Individuals with Autism Spectrum Disorder (ASD) or Early-Onset Psychosis (EOP) both experience substantial difficulties with social cognition (Spek et al. 2012; Lanillos et al. 2020); however, the impact of therapy and medication use on their social cognition has not yet been examined (Lai et al. 2014; Schiffman et al. 2018). This project will explore the effects of the history of therapy and medication use as moderating variables between neural architecture and social cognition performance.

T1-weighted imaging data were acquired on a 3T Siemens scanner for 51 ASD and EOP participants (Mean Age = 16.33), with 41 individuals endorsing history of therapy and 23 endorsing history of medication use across groups. Cortical thickness was calculated using FreeSurfer imaging analysis software (v5.3; Fischel et al., 2002) for social brain regions including inferior parietal lobe (IPL), middle temporal lobe (MPL), caudal anterior cingulate cortex (cACC), rostral anterior cingulate cortex (rACC), fusiform gyrus, precuneus cortex, and insular cortex. The Awareness of Social Inference Test (TASIT; McDonald et al., 2006) was administered to assess social cognition performance. After controlling for individuals that had a history of both therapy and medication use, Pearson's correlations were utilized to examine the relationship between cortical thickness and social cognition performance in ASD and EOP patients. The PROCESS Procedure moderation analysis in SPSS was utilized to determine if history of therapy or medication use moderated the relationship between cortical thickness and social cognition performance (Hayes, 2018).

Across groups, there was a negative association between an individual's cACC thickness and TASIT Do score (r = -.415, p = .005) as well as the total TASIT score (r = -.325, p = .031). Additionally, there was a positive association between an individual's precuneus cortical thickness and their TASIT Say score (r = .440, p = .003).
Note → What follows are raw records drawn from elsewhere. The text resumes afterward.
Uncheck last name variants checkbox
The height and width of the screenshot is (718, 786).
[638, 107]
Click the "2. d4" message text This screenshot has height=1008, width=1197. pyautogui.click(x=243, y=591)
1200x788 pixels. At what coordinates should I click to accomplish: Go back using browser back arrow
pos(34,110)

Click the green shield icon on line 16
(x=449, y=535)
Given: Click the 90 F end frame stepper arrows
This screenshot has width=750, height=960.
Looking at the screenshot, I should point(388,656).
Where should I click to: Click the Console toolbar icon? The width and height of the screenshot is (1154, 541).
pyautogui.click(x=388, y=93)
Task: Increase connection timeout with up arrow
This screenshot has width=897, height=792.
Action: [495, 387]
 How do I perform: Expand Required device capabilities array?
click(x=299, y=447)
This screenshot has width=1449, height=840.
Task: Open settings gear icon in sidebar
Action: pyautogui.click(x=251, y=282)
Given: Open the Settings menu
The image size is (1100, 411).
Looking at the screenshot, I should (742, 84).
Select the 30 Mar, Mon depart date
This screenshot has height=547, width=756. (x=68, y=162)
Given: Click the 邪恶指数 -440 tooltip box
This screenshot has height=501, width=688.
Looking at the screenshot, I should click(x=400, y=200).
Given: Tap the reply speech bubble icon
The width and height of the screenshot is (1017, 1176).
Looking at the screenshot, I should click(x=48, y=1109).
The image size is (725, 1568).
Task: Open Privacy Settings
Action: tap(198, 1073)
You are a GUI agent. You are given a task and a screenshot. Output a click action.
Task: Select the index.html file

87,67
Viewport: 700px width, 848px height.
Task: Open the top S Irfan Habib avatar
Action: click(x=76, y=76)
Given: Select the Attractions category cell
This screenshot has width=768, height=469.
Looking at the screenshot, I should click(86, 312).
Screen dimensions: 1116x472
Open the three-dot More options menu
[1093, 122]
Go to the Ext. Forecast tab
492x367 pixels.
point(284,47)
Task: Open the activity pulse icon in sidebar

Results of the moderation analyses revealed that lack of medication use was associated with greater rACC thickness and higher TASIT Say score (R2 Change = .1281 mm, p = .0191). Additionally, lack of past therapy experience was associated with greater insular thickness and higher TASIT Think scores (R2 Change = .1957 mm, p = .0033). Conversely, past therapy history was associated with greater fusiform gyrus thickness and higher TASIT Say score (R2 Change = .1115 mm, p =.0262).

Our results suggest that for individuals without a history of therapy or medication use, higher cortical thickness of the rACC and insula support better social cognition performance; whereas for individuals with past therapy experience, higher cortical thickness of the fusiform cortex underlies better social cognition performance. Collectively, these findings suggest that an individual's history of therapy or medication use may be relevant variables to consider when examining the relationship between neural cortical thickness and social cognition performance in these neuropsychiatric conditions.